The sun sinks into the mountains behind us as we drive away.Goodbyes are said. The van heads home a whole lot lighter. One seat is empty
where just a few hours ago it was full. Clearly, we are well entrenched in this
new season of life—the season of goodbyes. We first sent a child to college six
years ago. He returned home a graduate and then lived with us a couple of years
while he worked to save money. We said goodbye unexpectedly three years ago
when a child left at fifteen to take up residency in Florida with the U.S.
National Team. We had four days to prepare for that leavetaking. He, too,
returned.
For awhile, all nine children lived under one roof.

Late last December, the eldest left home again. Hard-earned
money invested in a home of his own, he took a wife and left our home to create
a family of his own. Two weeks later, his brother left for college. Yesterday,
another brother followed. “The big boys,” as they’ve been called collectively
since the youngest was two, have all gone. It’s eerily quiet in my house this
morning, though six children remain.

**Entries shown:**
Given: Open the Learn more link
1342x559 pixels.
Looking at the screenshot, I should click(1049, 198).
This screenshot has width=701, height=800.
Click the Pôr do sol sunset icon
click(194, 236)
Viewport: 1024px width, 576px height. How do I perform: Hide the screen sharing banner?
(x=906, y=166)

**Exercises:**
A: Answer these questions from the essay on children leaving home:
(i) How long ago did the family first send a child to college?
(ii) How many days did they have to prepare when a child left at fifteen?
(iii) How many children still remain in the house?
B: Extend the essay on children leaving home past its final sentence.

**Task answers:**
A:
(i) Six years ago.
(ii) Four days.
(iii) Six.

B:
I think it a happy liturgical blessing that the Church
prepares for the feasts of St. Monica and St. Augustine in the last weeks of
summer. Just as we send our children out into the world—whether to kindergarten
or college—we have the reassurance that comes with praying novenas for the
intercession of a mother-son pair whose faith is breathtaking.

St. Monica is the mother of St. Augustine. Her story is so
worth the time of every mother. The brief version is that Monica was the wife
of a pagan, who had a violent temper and a problem with alcohol. His mother was
a difficult, irritable woman, who lived with the couple. Monica bore them
patiently and with kindness. She prayed for their conversions and ultimately,
they both died Christians.
Monica was also the mother of least three children who
survived infancy. Augustine, her eldest, was a bit of a handful. He was a wild
child who sorely tested her limits with immoral living and heretical
philosophies. Monica stayed close to him and prayed mightily for his
conversion. In the end, St. Augustine, under the direction of St. Ambrose, was
baptized and grew into his vocation as one the greatest saints ever and a
Doctor of the Church.
As I’ve witnessed the grief of mothers as they send their
children off to school, I’ve noticed several things. The first is that every
woman comes to this time a little differently. For some women, the grief is
wide and deep and raw. I’ve seen that this is not the case for everyone.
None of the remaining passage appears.